Wednesday, September 1, 2010

You have now entered... The Twilight Zone

I feel like I just woke up in the Twilight Zone. Before the nap I was so wiped out my eyes wouldn't open properly. I looked high. Too bad I didn't feel high too, I just felt half dead. SO I stumbled down the hallway and crashed into bed thinking 'I've got 4 million things to do (I counted and that number is precise), but if I don't sleep now while the kid is asleep I'll lose my chance. And otherwise he might look at my eyes and think his momma is on drugs.' So I lie down for awhile. An hour plus. And I know I wasn't asleep the whole time, but I couldn't have been awake the whole time. I thought about things, but I can't remember what they were, so maybe I was dreaming about things? But when I woke up I didn't have that 'I just woke up this second' feeling. And I am just as tired, if not more so, than before the nap.

I am sorry, that was boring. But I am soooo tired and I love the Twilight Zone. The original black & white ones. If you haven't ever seen one you should check it out. They are quite clever. I actually watched about 18 episodes the day I found out about the kid's impending arrival. Maybe he's the one making me feel like this........

Wednesday, August 18, 2010

An Extra Word on The Girl with the Dragon Tattoo

So it's come to my attention that several (as in enough that it was discussed on the Today Show) people have had trouble getting through the beginning of the book. I really did not experience this, but I wanted to put it out there that you should FORCE yourself to get through the first 100 pages. It will be worth it. If you this task is too much for you but you do it anyway (because I told you to and you always do as I say) and are NOT satisfied, I'll gladly take the book off your hands.

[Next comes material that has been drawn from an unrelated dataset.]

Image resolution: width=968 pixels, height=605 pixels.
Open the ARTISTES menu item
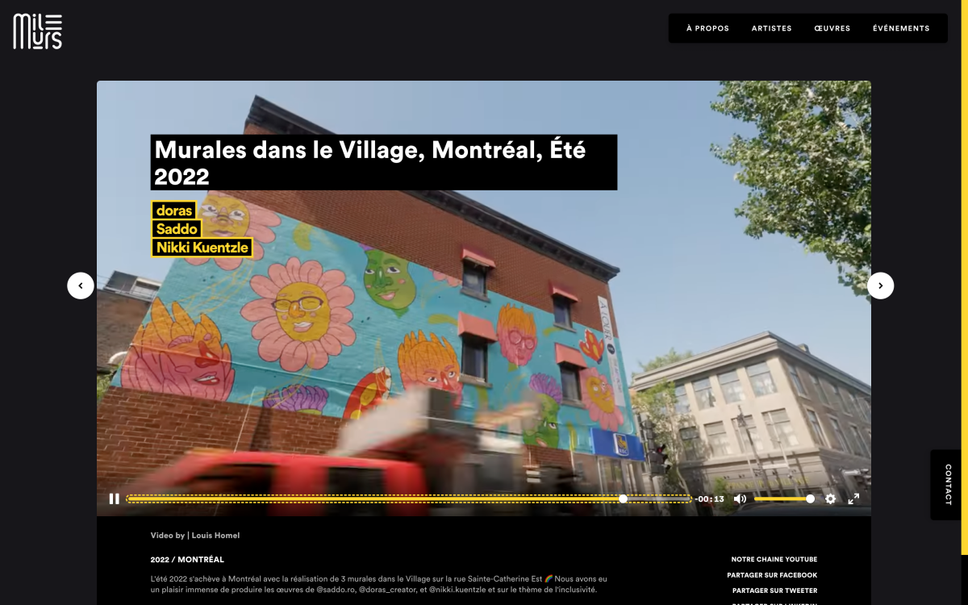pyautogui.click(x=771, y=28)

For free. And display it on my own shelves where it can feel the necessary love and affection it deserves.

Oh and since most books seem to leave wishing that I live in another world, time period, etc, etc. You should know this one did not. I wanted to clarify. When you read the book you'll know why clarification was required. Happy reading and good day.

Monday, August 16, 2010

The Girl with the Dragon Tattoo

The Girl with the Dragon Tattoo   So I am pretty sure you've heard the hype or at least recognize the cover or title of The Girl with the Dragon Tattoo, so I am here to reaffirm what people literally around the world have been saying. This book is good. Suck you in, forget about life, ignore your baby good. As you know I tend to do a lot more listening and less reading than the typical person. Actually I am going to correct that because I bet in a "bad reading year" for me I read at least triple (probably more like 10 times. minimum) the average number of books as the majority of Americans. Forget that. I listen a ton and read read a little less. This book I bought (kindle edition) last Wednesday and finished it tonight. Like I said, ignore the world good. Often I avoid the crazy popular titles and then eventually give in to see what the fuss is about and am usually happily surprised. Think Twilight series, Harry Potter. There's probably more. And occasionally I read a book just prior to the craze and make sure everyone knows. Yes. It IS important to me that I read a "great book" before everyone else had ever heard of it.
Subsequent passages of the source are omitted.